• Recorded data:
++++++++++++++++++++

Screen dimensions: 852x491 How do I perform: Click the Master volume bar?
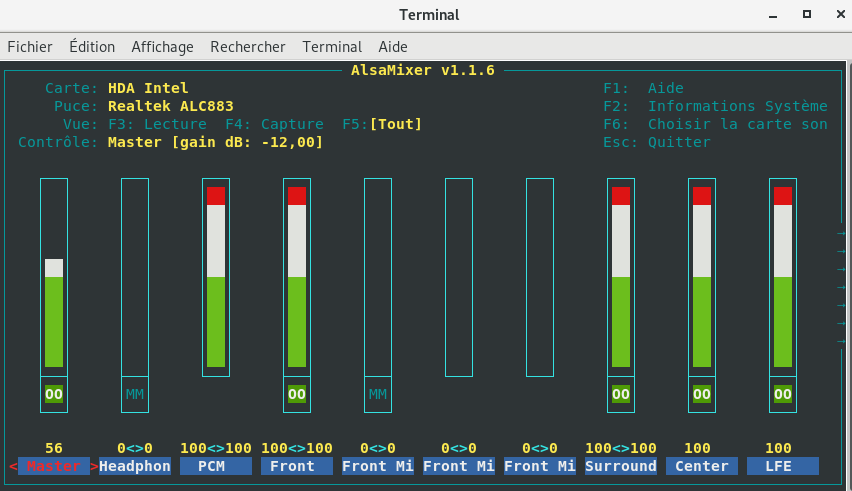click(54, 277)
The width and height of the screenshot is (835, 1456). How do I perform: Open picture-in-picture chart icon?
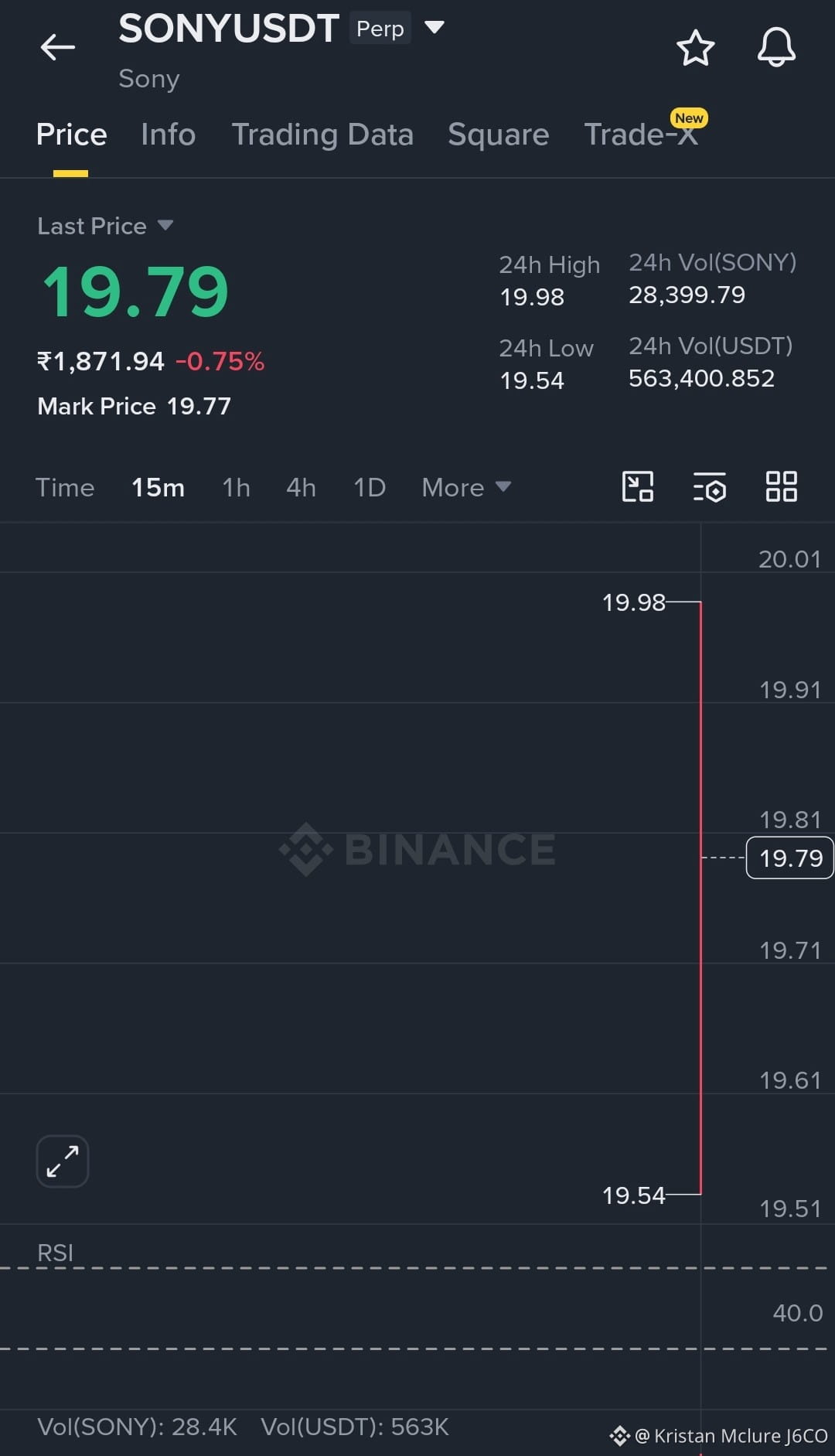coord(638,487)
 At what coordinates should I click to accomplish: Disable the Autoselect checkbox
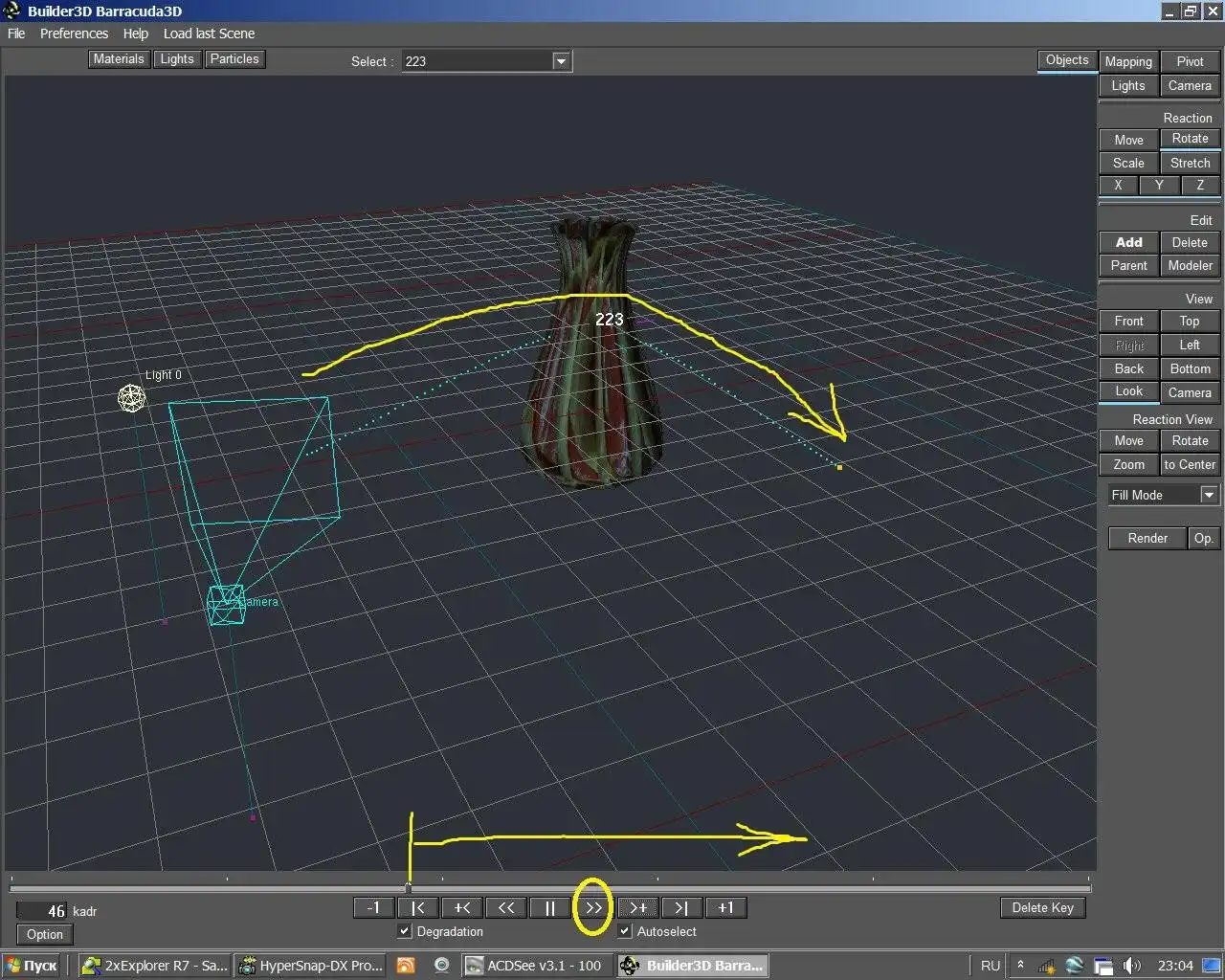point(625,931)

++++++++++++++++++++

• PROBLEM: With the pictures excluded, transcribe word for word only the lines from the one containing "The width and" through the last line of the records.

• OUTPUT:
The width and height of the screenshot is (835, 1456). How do I perform: Open picture-in-picture chart icon?
coord(638,487)
 At what coordinates should I click to accomplish: Disable the Autoselect checkbox
point(625,931)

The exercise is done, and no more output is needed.